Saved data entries
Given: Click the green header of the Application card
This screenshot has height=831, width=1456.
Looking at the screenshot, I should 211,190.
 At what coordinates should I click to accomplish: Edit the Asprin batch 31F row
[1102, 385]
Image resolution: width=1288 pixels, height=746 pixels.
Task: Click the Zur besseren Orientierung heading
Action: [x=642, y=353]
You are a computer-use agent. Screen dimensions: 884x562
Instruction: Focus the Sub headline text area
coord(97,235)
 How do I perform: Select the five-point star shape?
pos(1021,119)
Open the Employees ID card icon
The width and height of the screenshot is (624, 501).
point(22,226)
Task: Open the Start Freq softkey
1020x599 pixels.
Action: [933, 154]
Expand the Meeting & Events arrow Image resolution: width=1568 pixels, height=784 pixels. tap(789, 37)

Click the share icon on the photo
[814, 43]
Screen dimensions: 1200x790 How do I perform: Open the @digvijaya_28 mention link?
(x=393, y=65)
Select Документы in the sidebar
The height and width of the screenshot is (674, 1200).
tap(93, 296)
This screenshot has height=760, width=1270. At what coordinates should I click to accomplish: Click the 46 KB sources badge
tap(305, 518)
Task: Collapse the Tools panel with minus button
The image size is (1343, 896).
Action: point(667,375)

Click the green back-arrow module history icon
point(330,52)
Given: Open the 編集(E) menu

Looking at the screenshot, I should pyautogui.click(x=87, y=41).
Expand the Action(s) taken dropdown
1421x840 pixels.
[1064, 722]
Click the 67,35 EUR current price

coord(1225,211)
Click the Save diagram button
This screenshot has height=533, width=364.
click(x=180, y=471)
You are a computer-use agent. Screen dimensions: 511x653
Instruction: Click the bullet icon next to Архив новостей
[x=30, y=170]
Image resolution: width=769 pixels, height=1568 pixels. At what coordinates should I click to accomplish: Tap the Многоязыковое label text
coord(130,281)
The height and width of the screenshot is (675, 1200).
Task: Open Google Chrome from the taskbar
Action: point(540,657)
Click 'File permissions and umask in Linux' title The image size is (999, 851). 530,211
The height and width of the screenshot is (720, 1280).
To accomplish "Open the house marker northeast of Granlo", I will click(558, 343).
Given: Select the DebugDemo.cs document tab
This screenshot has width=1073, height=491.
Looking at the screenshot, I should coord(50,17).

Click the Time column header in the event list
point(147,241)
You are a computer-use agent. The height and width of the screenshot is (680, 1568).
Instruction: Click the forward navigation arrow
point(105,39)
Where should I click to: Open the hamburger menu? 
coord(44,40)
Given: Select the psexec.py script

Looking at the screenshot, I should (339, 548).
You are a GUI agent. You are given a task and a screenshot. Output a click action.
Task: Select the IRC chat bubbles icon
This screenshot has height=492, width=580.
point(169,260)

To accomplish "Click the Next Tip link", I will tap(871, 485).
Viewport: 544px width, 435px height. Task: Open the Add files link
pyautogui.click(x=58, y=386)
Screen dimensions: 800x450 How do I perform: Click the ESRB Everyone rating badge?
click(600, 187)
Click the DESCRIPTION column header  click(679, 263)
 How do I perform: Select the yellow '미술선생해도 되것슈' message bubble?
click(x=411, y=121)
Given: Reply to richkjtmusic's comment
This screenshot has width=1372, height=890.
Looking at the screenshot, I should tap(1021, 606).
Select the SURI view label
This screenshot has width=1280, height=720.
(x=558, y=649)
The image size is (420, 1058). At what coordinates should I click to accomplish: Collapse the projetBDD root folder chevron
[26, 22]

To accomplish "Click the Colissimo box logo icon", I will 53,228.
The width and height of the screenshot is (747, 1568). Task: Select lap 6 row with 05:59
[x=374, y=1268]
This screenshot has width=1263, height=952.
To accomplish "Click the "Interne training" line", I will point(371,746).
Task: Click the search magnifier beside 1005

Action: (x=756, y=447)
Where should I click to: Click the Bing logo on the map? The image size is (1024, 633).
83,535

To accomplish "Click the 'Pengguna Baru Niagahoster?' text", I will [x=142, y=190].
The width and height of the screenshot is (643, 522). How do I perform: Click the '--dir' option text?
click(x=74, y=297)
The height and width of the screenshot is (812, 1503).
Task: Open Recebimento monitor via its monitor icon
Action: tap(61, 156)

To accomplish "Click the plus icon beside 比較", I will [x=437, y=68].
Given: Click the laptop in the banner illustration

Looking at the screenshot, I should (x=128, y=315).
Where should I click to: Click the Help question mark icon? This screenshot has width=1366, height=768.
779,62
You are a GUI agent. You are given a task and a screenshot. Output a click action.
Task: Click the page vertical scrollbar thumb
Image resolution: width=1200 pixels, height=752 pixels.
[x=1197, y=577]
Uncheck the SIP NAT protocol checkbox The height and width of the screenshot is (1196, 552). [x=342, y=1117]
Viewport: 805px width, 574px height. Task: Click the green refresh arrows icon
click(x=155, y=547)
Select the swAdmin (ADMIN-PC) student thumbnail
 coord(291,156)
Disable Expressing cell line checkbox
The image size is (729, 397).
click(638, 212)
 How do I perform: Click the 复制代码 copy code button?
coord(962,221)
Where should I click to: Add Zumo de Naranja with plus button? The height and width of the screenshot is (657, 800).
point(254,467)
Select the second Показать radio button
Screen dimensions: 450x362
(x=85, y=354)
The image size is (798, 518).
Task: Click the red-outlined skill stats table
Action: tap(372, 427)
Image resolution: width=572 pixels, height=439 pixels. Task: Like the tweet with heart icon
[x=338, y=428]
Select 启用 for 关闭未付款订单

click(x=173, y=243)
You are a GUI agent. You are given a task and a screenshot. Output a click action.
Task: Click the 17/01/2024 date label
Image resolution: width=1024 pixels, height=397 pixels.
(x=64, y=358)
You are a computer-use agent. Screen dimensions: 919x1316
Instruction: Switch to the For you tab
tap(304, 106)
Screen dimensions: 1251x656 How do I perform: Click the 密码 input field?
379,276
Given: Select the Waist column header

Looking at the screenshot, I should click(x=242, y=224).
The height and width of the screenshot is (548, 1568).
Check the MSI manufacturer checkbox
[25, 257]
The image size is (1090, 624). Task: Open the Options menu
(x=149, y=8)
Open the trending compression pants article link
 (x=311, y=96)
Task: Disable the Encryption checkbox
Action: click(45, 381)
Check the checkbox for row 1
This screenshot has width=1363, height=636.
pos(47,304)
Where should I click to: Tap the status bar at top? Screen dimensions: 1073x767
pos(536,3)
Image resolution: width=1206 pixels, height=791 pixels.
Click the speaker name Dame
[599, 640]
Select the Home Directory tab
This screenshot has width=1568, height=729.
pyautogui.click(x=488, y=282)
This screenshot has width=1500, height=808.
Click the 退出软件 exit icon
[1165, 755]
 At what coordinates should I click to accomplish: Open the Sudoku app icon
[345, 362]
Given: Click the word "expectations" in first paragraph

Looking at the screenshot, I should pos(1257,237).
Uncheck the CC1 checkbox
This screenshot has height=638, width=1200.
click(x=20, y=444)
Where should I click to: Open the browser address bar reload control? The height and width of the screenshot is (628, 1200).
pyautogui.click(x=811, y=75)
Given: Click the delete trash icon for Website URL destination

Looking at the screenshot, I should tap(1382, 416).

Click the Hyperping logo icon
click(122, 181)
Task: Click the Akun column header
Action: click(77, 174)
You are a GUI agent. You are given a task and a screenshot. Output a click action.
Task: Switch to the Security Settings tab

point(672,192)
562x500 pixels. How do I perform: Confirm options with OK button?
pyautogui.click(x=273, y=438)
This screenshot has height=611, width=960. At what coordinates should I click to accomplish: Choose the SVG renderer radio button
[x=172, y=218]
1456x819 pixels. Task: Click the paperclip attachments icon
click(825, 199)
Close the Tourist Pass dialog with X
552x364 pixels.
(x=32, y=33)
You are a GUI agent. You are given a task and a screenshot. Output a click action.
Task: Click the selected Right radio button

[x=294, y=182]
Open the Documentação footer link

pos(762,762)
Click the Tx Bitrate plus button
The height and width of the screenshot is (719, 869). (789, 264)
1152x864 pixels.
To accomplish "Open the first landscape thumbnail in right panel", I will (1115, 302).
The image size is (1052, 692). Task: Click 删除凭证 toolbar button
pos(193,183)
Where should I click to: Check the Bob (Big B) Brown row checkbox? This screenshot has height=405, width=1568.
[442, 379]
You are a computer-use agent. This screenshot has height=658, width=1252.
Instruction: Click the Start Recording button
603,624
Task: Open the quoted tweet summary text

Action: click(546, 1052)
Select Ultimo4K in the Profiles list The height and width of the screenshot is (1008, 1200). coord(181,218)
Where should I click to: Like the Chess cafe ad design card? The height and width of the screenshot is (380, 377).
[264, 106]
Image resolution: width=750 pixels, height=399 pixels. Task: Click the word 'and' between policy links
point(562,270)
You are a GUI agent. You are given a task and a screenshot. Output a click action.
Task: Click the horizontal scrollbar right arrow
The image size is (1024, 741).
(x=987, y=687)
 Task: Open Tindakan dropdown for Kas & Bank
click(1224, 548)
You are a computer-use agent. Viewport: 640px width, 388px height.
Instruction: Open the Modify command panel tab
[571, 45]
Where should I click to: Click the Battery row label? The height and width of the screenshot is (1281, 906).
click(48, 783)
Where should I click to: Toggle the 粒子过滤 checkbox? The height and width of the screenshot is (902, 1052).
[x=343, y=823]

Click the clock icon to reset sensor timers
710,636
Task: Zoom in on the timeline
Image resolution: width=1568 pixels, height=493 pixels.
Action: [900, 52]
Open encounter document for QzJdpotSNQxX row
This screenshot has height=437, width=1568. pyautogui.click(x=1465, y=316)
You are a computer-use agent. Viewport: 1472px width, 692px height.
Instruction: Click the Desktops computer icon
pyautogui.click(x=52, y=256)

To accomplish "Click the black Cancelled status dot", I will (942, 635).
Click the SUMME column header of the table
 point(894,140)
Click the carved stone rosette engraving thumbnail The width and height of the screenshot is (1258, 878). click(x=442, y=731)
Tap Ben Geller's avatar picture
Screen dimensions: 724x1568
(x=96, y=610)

[Prompt] Above are the records; print exactly the lines from the line with "This screenshot has height=492, width=580." to the line with "Given: Reply to richkjtmusic's comment", including both, and nothing else.

[Response]
This screenshot has height=492, width=580.
point(169,260)

To accomplish "Click the Next Tip link", I will tap(871, 485).
Viewport: 544px width, 435px height. Task: Open the Add files link
pyautogui.click(x=58, y=386)
Screen dimensions: 800x450 How do I perform: Click the ESRB Everyone rating badge?
click(600, 187)
Click the DESCRIPTION column header  click(679, 263)
 How do I perform: Select the yellow '미술선생해도 되것슈' message bubble?
click(x=411, y=121)
Given: Reply to richkjtmusic's comment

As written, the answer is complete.